--- Data to examine Enclosed Below ---
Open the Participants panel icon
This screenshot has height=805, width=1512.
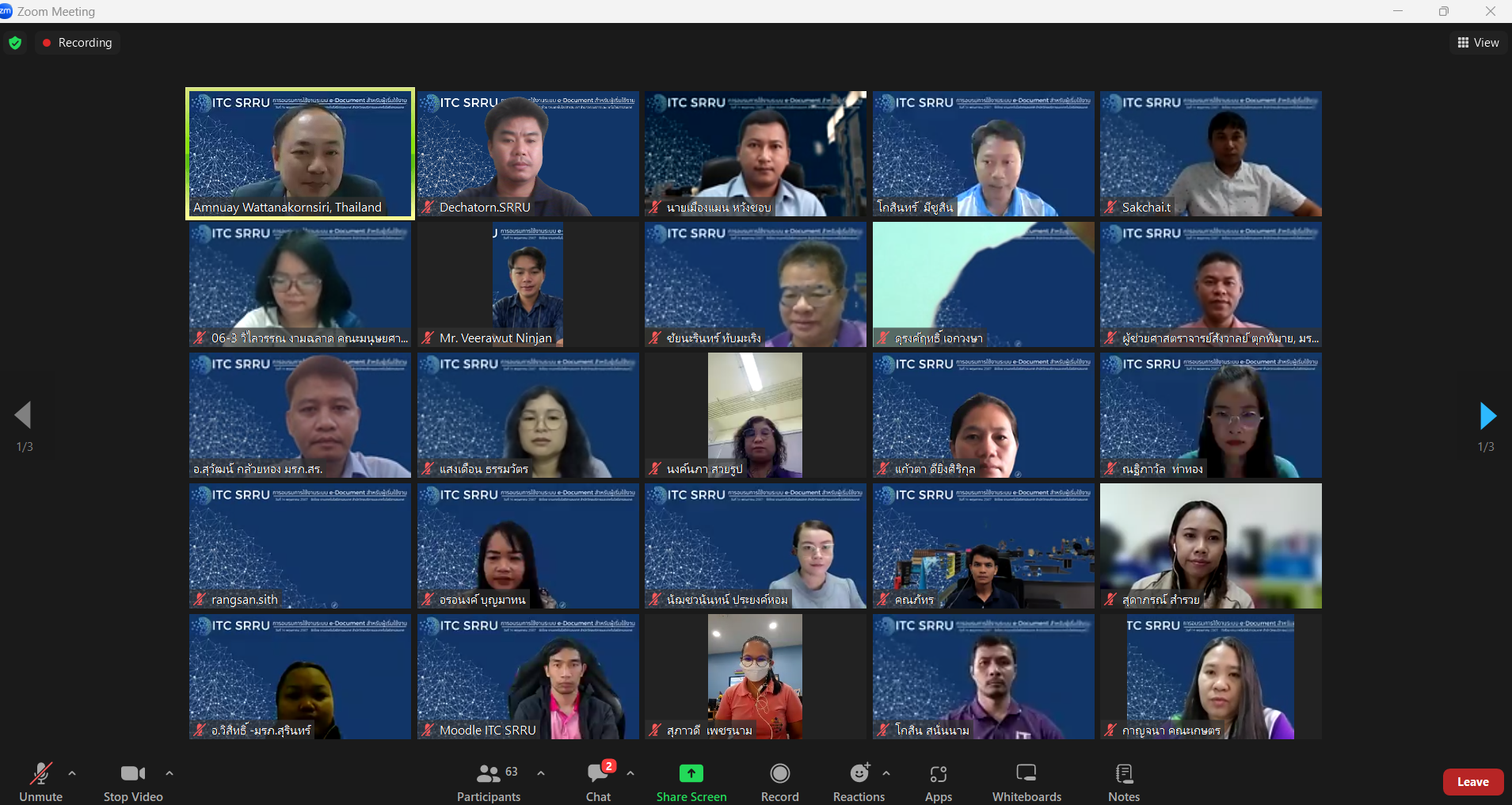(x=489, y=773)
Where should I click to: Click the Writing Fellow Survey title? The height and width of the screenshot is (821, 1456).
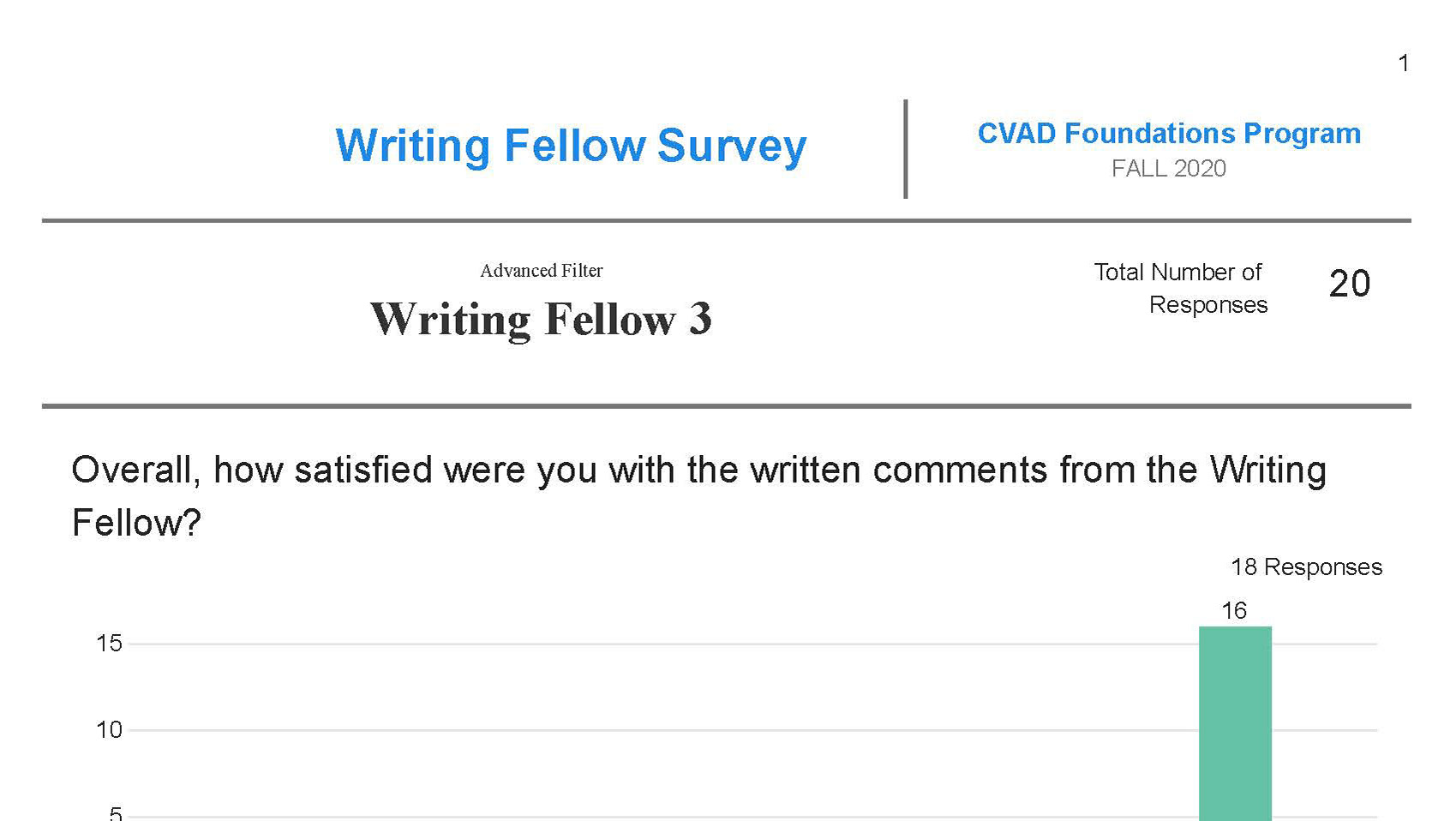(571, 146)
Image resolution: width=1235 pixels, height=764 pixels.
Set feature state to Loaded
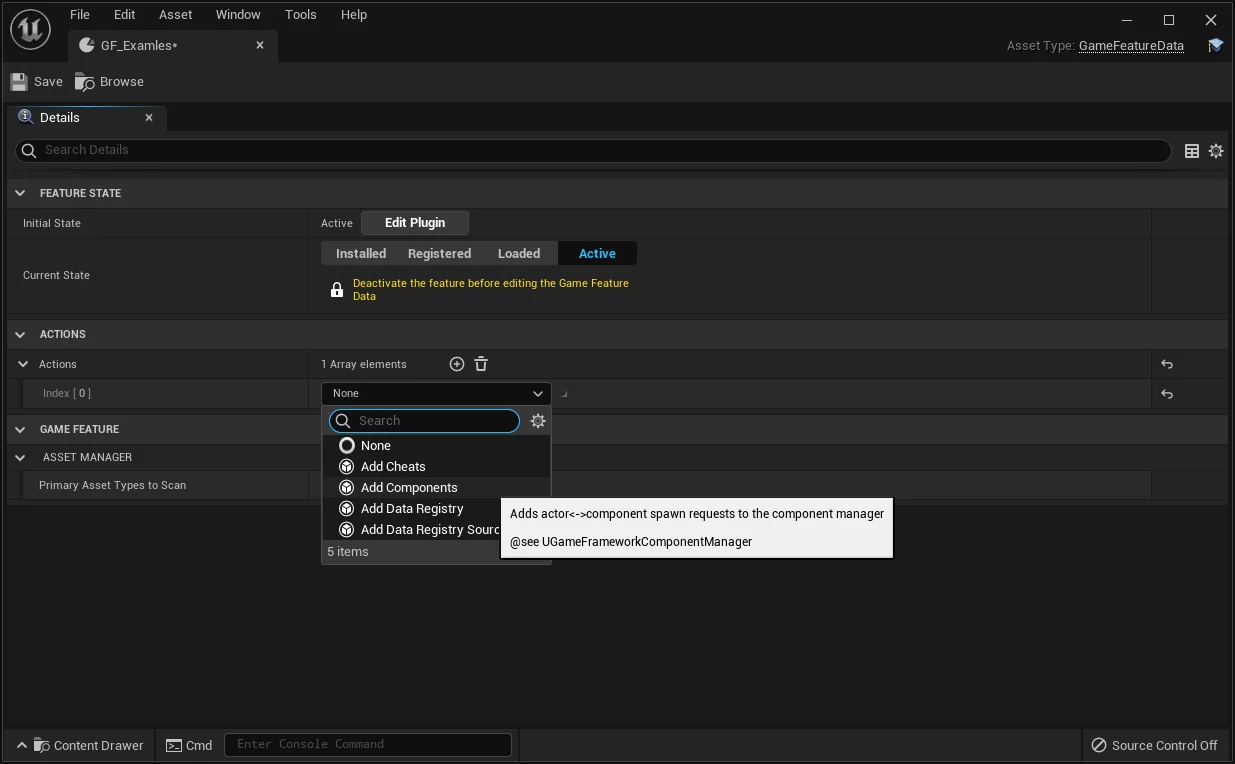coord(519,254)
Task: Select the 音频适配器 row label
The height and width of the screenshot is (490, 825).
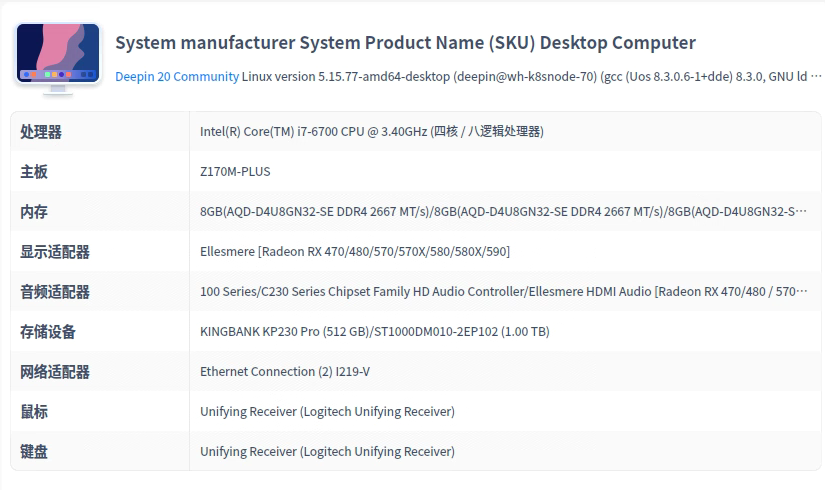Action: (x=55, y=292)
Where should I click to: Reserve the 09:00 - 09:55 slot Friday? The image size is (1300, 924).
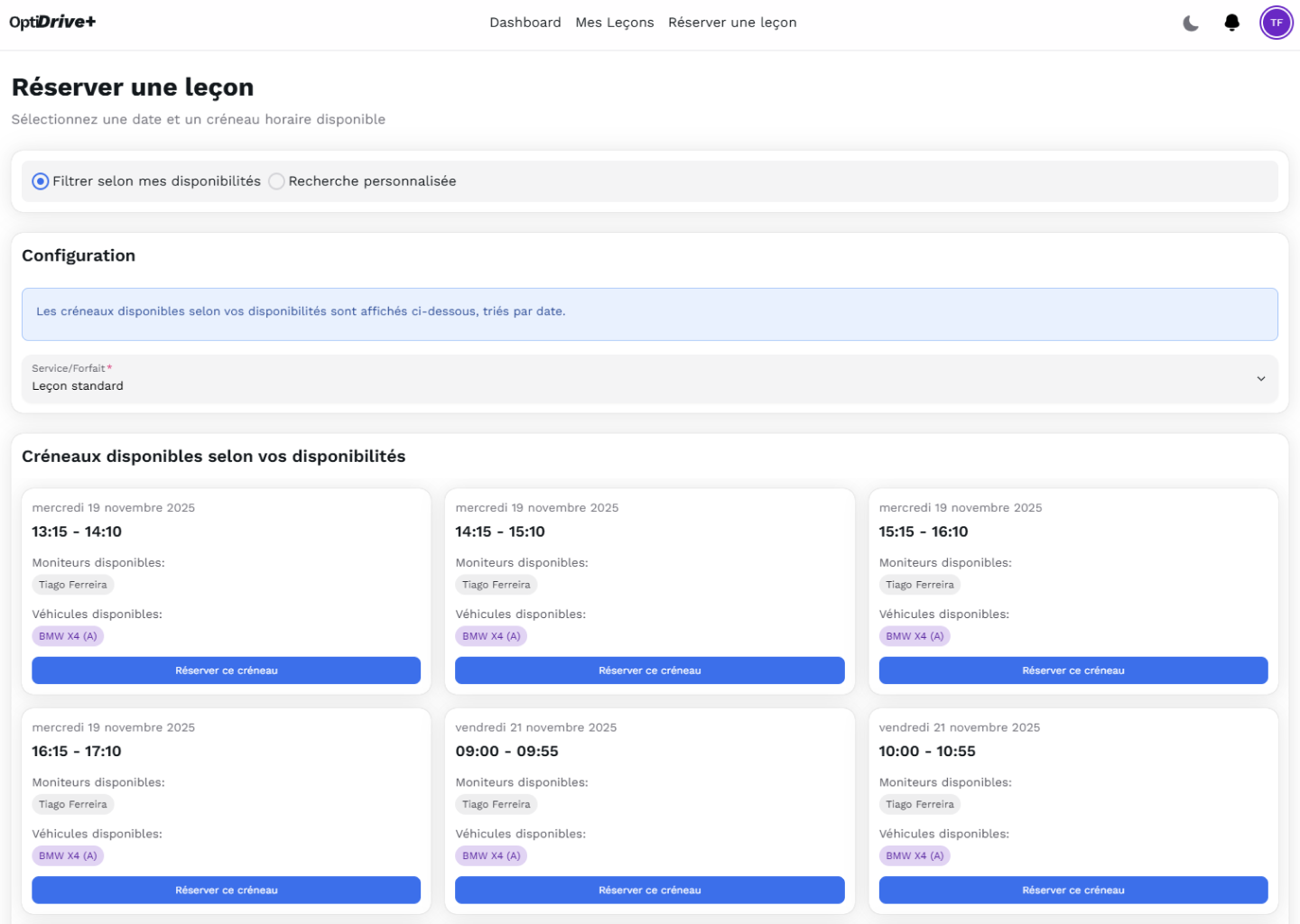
--- End of Enclosed Data to examine ---
▶ Brief:
The lines from the one containing "Task: Select the 音频适配器 row label" through the last line of the data above are to be transcribed exactly, both included, with all pictures left out.

▶ Task output:
Task: Select the 音频适配器 row label
The height and width of the screenshot is (490, 825).
Action: (x=55, y=292)
Where should I click to: Reserve the 09:00 - 09:55 slot Friday? The image size is (1300, 924).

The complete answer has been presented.